Sir Keir Starmer has said that “no responsible Prime Minister” would agree to Nicola Sturgeon's timetable for a new independence referendum. 

In a major speech on devolution, the Labour leader dismissed the First Minister’s plan of holding a second vote on leaving the UK soon after May’s Holyrood elections as irresponsible and "misguided".

While Sir Keir has previously sent mixed messages on whether he believed Number 10 should block a vote in the event of the SNP winning convincingly next year, he suggested on Monday that he would back Boris Johnson in a post-election stand-off with Holyrood, even if a majority of pro-independence MSPs are elected by voters.

Ms Sturgeon has said that she wants a new vote “in the earlier part” of the next Holyrood parliamentary term, which runs between 2021 and 2026, while senior SNP figures have backed a second referendum next year.

Sir Keir said: “The last thing Scotland needs now is more years of division. So Labour will argue passionately against another independence referendum. We’ll argue that today, we’ll argue that tomorrow.

“It would be entirely the wrong priority to hold another Scottish independence referendum in the teeth of the deepest recession for 300 years while still fighting this pandemic while there is such uncertainty about how Brexit and coronavirus will affect us.

* **Problem to work on**
Pick up the article on Keir Starmer's stance on a second Scottish independence referendum and keep writing from its final sentence.

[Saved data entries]
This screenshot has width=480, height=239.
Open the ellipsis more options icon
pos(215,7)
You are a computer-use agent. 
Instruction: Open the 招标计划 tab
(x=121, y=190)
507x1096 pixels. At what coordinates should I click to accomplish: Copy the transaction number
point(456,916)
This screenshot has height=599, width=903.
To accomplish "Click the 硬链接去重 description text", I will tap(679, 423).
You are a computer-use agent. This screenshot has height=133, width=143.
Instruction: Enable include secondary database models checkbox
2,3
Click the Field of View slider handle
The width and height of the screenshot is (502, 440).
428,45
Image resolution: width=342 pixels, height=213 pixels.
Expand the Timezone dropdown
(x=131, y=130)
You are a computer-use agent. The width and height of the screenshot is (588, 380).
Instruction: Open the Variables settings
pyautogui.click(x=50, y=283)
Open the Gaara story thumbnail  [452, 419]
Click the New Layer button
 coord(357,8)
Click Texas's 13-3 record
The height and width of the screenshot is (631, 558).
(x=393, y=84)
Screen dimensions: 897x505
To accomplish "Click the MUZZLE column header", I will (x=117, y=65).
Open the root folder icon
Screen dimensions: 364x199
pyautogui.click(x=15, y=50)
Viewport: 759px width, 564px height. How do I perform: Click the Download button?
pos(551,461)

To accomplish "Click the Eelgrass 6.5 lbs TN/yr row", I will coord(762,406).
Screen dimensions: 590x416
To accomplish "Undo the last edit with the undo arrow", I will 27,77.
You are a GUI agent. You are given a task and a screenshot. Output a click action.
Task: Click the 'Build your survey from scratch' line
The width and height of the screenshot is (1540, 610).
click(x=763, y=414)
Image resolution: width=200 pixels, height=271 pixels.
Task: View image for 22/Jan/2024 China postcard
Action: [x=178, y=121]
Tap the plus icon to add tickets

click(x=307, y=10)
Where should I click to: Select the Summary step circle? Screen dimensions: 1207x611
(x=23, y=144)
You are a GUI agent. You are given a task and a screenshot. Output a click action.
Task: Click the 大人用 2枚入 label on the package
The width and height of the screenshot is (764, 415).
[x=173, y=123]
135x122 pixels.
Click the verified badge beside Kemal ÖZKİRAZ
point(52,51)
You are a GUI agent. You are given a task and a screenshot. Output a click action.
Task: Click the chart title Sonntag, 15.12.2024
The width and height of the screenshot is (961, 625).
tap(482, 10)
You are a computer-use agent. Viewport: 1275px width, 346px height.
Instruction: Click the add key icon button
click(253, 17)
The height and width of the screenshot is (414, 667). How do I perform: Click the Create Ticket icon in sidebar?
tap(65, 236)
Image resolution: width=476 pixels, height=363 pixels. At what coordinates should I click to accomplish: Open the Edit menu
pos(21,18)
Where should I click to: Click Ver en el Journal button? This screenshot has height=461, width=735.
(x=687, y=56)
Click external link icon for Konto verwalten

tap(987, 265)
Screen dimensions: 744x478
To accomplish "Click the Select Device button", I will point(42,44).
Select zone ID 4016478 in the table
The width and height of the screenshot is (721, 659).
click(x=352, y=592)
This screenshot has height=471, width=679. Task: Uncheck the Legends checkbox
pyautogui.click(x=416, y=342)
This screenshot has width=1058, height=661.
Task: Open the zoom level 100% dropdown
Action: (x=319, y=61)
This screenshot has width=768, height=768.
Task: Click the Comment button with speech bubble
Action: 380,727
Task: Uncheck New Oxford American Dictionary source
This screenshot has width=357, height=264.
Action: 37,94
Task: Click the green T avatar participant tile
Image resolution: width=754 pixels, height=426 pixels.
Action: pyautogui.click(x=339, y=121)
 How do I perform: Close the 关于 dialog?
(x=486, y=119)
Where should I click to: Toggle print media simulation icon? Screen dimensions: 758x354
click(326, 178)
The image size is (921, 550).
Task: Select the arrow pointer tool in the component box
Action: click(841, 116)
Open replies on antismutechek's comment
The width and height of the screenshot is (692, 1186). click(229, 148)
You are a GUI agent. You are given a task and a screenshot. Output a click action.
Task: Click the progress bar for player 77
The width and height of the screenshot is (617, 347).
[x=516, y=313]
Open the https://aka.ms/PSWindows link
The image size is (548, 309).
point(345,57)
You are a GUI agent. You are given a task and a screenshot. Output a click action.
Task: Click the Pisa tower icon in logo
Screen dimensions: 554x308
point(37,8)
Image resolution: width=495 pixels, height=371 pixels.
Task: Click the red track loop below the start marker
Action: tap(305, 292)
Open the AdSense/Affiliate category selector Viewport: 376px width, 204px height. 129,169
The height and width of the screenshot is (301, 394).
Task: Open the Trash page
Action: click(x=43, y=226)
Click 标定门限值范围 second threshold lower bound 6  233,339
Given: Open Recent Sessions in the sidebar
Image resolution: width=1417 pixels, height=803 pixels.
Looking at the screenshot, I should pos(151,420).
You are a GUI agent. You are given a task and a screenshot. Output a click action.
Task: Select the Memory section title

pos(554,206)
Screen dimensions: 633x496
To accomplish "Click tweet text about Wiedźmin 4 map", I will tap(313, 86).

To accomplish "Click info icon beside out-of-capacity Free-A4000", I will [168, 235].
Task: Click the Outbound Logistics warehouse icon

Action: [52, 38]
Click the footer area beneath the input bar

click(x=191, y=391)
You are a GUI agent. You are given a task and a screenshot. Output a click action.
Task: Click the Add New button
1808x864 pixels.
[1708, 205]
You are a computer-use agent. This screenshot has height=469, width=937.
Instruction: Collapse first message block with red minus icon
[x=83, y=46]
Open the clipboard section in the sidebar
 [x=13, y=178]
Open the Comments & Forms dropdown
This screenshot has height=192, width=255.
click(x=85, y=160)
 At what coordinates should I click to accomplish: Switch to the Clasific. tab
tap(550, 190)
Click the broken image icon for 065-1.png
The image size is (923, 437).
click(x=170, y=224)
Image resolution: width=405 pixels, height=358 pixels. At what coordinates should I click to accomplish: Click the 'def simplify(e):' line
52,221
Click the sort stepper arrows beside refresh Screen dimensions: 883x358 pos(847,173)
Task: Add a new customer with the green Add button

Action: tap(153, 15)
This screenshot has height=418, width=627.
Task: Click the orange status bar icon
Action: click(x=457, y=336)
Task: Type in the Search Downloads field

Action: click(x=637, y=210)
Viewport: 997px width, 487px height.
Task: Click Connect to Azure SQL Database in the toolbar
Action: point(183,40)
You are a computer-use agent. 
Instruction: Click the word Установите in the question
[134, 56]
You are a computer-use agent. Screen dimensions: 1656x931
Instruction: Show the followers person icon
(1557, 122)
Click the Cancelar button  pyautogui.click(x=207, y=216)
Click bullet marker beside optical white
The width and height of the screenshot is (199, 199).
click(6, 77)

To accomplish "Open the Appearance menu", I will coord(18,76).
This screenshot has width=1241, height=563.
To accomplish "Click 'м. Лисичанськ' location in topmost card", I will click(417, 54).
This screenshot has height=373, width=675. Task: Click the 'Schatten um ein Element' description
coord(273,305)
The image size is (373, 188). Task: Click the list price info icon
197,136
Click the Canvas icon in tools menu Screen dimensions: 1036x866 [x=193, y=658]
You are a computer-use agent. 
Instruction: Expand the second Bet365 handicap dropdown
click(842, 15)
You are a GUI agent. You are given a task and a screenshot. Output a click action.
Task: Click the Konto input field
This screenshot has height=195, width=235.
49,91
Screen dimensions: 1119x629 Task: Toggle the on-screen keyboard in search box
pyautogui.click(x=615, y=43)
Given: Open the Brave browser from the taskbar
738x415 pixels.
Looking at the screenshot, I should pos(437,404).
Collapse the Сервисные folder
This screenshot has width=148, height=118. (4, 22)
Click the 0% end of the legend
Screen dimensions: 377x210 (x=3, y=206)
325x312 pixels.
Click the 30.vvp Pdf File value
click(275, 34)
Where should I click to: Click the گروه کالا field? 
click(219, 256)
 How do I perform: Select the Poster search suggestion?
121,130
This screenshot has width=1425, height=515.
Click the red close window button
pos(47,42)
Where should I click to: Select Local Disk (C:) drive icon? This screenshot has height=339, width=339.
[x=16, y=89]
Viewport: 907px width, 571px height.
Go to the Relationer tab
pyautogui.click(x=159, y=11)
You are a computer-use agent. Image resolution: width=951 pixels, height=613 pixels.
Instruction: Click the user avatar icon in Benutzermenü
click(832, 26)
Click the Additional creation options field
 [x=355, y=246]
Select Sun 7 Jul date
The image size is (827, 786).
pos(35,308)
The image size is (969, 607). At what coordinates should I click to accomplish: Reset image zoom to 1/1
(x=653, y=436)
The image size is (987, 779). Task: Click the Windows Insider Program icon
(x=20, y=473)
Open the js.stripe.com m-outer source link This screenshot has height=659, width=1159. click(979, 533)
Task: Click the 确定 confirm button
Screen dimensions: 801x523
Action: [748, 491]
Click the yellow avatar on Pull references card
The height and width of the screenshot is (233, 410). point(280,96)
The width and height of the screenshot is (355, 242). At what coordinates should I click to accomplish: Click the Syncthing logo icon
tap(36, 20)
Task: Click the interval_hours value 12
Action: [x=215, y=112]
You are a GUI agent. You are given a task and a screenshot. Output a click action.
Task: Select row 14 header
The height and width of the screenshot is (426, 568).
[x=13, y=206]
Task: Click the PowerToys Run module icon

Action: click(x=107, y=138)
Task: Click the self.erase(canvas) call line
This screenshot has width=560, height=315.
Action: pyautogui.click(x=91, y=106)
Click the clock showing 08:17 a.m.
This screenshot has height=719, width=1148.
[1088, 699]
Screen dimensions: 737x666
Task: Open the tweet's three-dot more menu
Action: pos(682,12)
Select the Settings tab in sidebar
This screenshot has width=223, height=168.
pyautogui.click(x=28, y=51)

* **Result of this task**
Nicola Sturgeon wants to hold a repeat of the 2014 referendum in the early part of the next Holyrood parliamentary term - Andrew Milligan/PA
Nicola Sturgeon wants to hold a repeat of the 2014 referendum in the early part of the next Holyrood parliamentary term - Andrew Milligan/PA

“That’s why Nicola Sturgeon’s calls for an independence referendum in the early part of the next Scottish Parliament, perhaps even next year, is so misguided.

“Given the damage this would cause, no responsible First Minister should contemplate that and no responsible Prime Minister would grant it.”

The UK Government has said it will refuse to allow another referendum to take place for a “generation” from 2014, a period the Scottish Secretary has defined as between 25 and 40 years. 

Sir Keir said there should not be another vote while the UK’s economic and health situation is so precarious or until there had been a “proper assessment” of the consequences of independence, including for the currency, national security, jobs and taxes.

Ms Sturgeon has insisted that the Prime Minister will relent and allow a new vote should the SNP win convincingly in May, an assertion that has been questioned by some pro-independence activists.

Sir Keir said rather than supporting the status quo, Labour would instead back the "boldest devolution project for a generation" in an attempt to win back support north of the border.

The party is to set up a constitutional commission - advised by former prime minister Gordon Brown - to consider how best power, wealth and opportunity can be devolved to the most local level throughout the UK.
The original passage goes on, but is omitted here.